Their research was interrupted when Nazi Germany annexed Austria in 1938 and restrictions on “non-Aryan” academics tightened. Meitner, though she had been baptized and raised a Protestant, went into exile in Sweden. She continued to correspond with her collaborators and suggested that they perform further tests on a product of the uranium bombardment.

When tests showed it was barium, the group was puzzled. Barium was so much smaller than uranium. Hahn wrote to Meitner that uranium “can’t really break into barium … try to think of some other possible explanation.”

Meitner and Frisch (who was also in Sweden) worked on the problem and proved that splitting the uranium atom was energetically possible. Using Neils Bohr’s model of the nucleus, they explained how the neutron bombardment could cause the nucleus to elongate into a dumbbell shape. Occasionally, they explained, the narrow center of the dumbbell could separate, leaving two nuclei. Meitner and Frisch called this process nuclear fission.

Meitnerium honors achievement

In 1944, Hahn received the Nobel Prize in chemistry for the discovery of nuclear fission. Meitner’s role was overlooked or obscured.



In 1966, she, Hahn, and Strassman shared the Enrico Fermi Award, given by President Lyndon B. Johnson and the Department of Energy. Meitner died two years later, just days before her 90th birthday. In 1992, element 109 was named meitnerium to honor her work.



  • Research: Ludwig Boltzmann was an important mentor to Lise Meitner. Who was Boltzmann? Research and list one of his contributions to science.

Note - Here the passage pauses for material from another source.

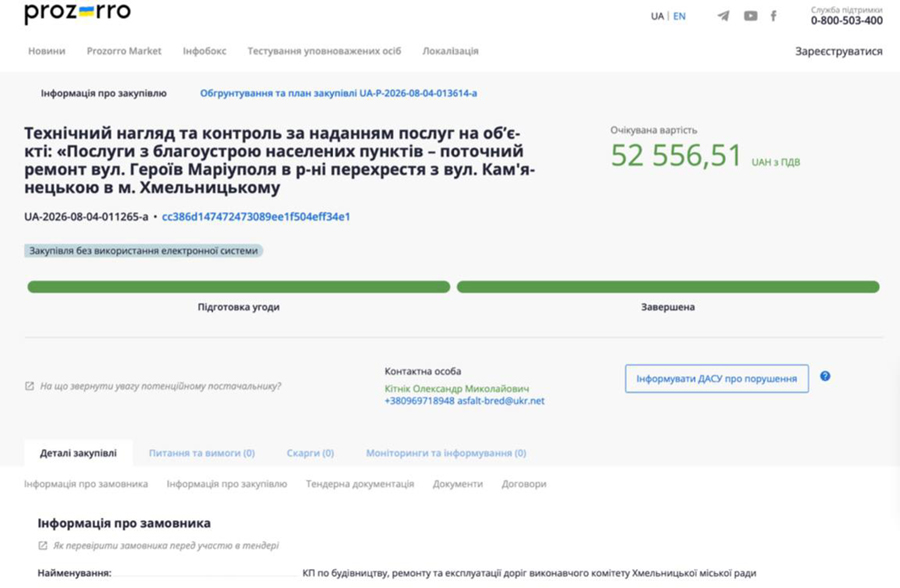
Task: Select the Скарги tab
Action: coord(310,453)
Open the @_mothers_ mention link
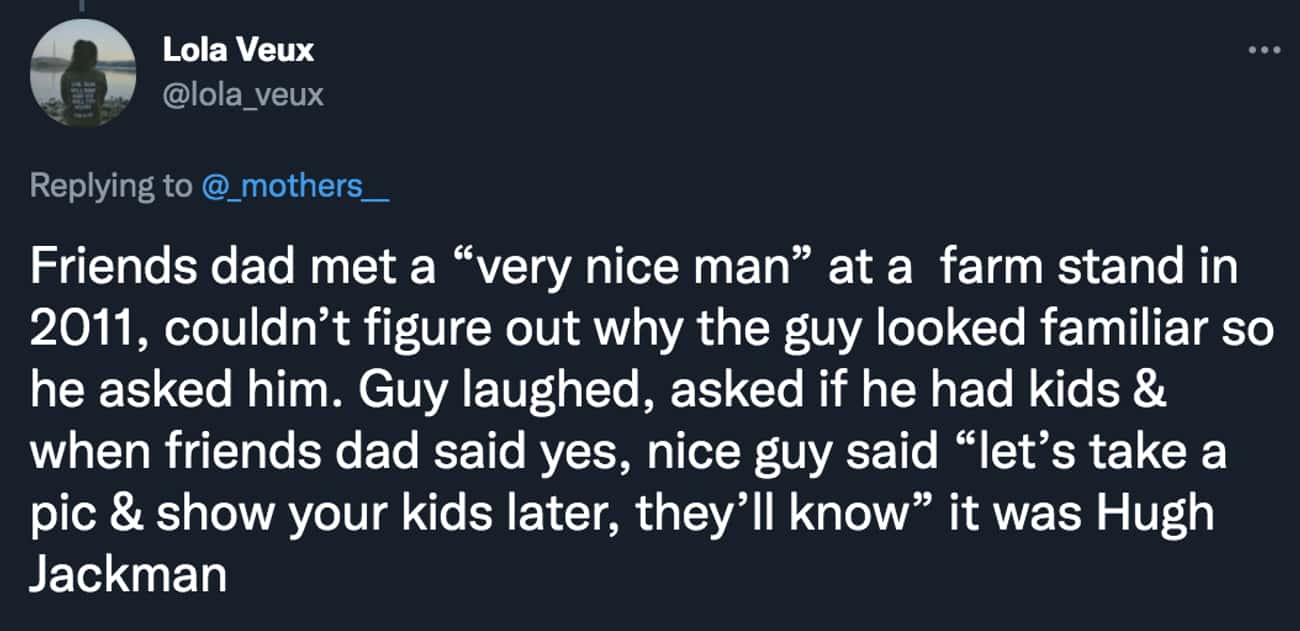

  • What element did Meitner and Otto Hahn discover? Using the periodic table, list the atomic number and mass number of this element. Does this element have stable isotopes?

  • What is nuclear fission? Explain this event in your own words and draw a diagram showing how fission occurs in a uranium nucleus.

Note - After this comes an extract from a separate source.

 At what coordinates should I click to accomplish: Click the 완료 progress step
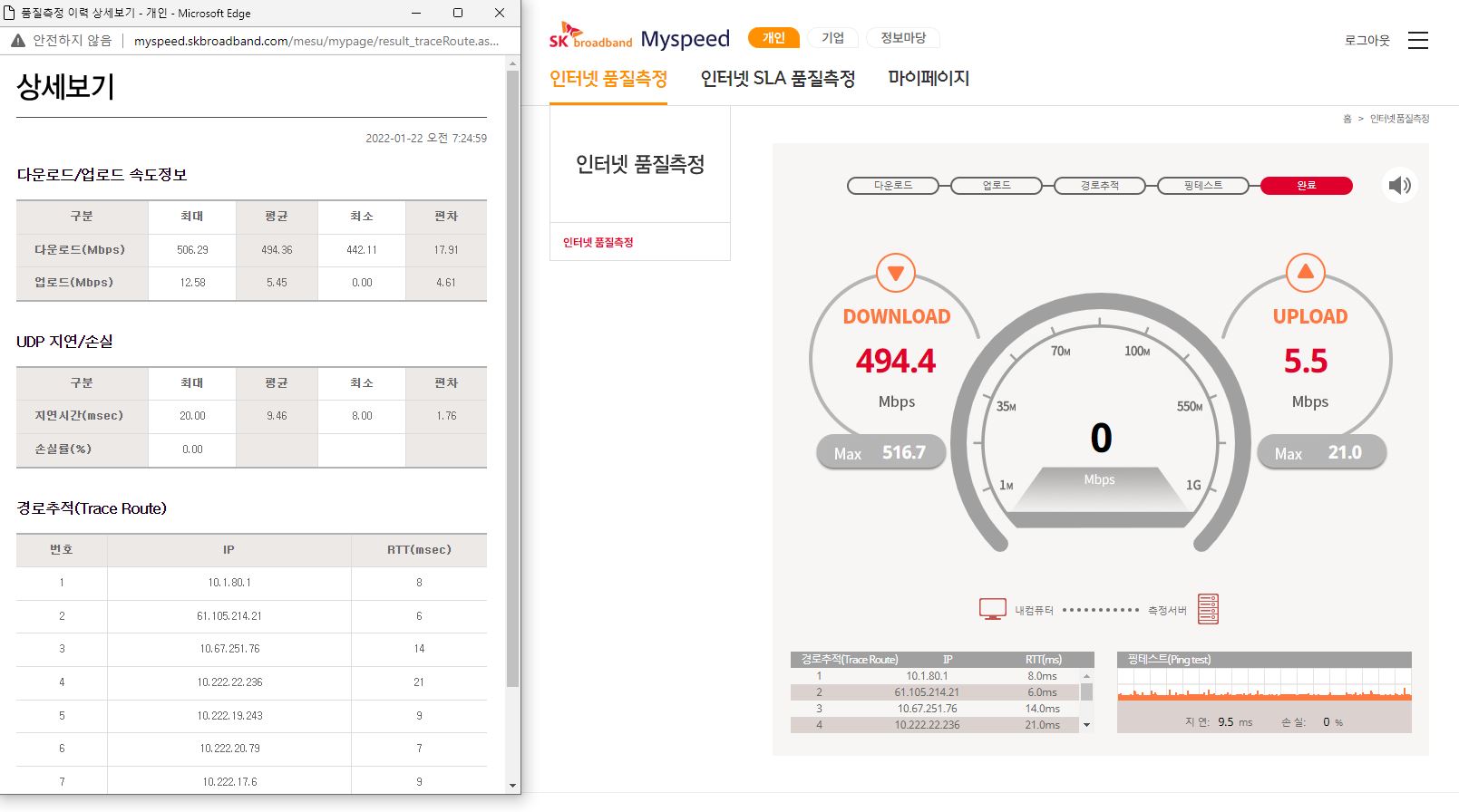pyautogui.click(x=1306, y=185)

  • Research and describe at least two ways nuclear fission was used in the twentieth century.

  • Meitner did not receive the Nobel Prize for her work on nuclear fission, though she was honored in other ways. List how she was honored for her work in physics.

  • On a separate sheet of paper, compose a letter to the Nobel Prize Committee explaining why Meitner deserved this prize for her work. Be sure to explain your reasoning clearly and be sure to use formal language and correct grammar in your letter.